AI companies are in a fierce competition to advance video generation technology. In recent months, key players like Stability AI and Pika Labs have launched models that create videos from text and image prompts. Building on these advancements, Microsoft has introduced a new model called DragNUWA, designed to provide greater control in video production.
DragNUWA enhances traditional text and image input methods by incorporating trajectory-based generation, allowing users to manipulate objects or entire video frames along specific paths. This innovation facilitates precise control over semantic, spatial, and temporal aspects of video creation while ensuring high-quality outputs.
Microsoft has open-sourced the model's weights and demo, inviting the community to experiment. However, it’s essential to recognize that this remains a research initiative and is not yet fully refined.
What Makes Microsoft DragNUWA Unique?
AI-driven video generation has typically relied on text, image, or trajectory inputs, but these methods often struggle to offer detailed control. For instance, relying solely on text and images can miss the nuanced motion details crucial for video, and language alone may create ambiguity regarding abstract concepts.
In August 2023, Microsoft’s AI team introduced DragNUWA, an open-domain diffusion-based video generation model that integrates images, text, and trajectory inputs to enable precise video control. Users can define specific text, images, and trajectories to manage various elements, such as camera movements and object motion in the resulting video.
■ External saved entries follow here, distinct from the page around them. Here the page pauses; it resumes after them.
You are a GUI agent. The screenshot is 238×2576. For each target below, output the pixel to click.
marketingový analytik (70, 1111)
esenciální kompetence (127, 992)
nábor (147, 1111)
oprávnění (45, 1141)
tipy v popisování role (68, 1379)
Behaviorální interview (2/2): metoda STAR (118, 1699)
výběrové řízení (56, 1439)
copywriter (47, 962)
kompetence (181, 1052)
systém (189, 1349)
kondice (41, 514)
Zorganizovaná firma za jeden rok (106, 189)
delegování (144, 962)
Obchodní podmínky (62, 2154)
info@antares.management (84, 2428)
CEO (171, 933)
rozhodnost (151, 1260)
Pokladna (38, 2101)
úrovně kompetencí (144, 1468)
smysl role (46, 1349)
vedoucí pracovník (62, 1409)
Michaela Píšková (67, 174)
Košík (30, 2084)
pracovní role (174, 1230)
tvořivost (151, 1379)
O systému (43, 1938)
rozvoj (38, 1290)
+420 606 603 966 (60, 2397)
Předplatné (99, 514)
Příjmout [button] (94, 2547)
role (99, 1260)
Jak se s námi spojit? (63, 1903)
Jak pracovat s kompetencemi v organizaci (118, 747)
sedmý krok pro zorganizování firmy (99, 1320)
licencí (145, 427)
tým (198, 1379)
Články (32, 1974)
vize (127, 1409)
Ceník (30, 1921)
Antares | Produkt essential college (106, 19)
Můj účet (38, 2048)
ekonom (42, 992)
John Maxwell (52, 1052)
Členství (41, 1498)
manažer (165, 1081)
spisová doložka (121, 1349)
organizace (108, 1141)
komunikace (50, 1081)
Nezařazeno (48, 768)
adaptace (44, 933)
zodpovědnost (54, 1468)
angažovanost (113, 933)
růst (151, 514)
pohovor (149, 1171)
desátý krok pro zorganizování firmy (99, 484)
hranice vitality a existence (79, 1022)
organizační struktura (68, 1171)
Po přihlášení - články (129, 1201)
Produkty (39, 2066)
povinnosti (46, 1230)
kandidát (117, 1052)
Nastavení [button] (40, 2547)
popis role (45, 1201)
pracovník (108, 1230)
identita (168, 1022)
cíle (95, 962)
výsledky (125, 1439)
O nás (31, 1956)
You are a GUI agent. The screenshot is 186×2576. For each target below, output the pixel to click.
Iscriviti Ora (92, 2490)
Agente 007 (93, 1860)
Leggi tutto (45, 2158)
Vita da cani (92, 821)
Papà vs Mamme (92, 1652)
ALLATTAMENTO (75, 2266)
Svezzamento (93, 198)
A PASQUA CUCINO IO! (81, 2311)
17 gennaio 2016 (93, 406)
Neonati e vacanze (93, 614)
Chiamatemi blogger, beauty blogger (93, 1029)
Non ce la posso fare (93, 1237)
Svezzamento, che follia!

For example, users can upload an image of a boat on water, pair it with the text prompt “a boat sailing in the lake,” and provide directions for the boat's movement. This input generates a video of the boat navigating as specified, with the trajectory clarifying motion details, language outlining future objects, and images distinguishing between subjects.
DragNUWA in Action
The early version 1.5 of DragNUWA has just been released on Hugging Face, leveraging Stability AI’s Stable Video Diffusion model to animate images based on defined paths. As this technology evolves, it promises to simplify video generation and editing. Picture transforming backgrounds, animating images, and directing motion with a simple line.
AI enthusiasts are thrilled with this progress, viewing it as a significant step in creative AI. Nonetheless, the model's real-world performance remains to be seen. Early tests indicate that DragNUWA can accurately execute camera movements and object motions along various drag trajectories.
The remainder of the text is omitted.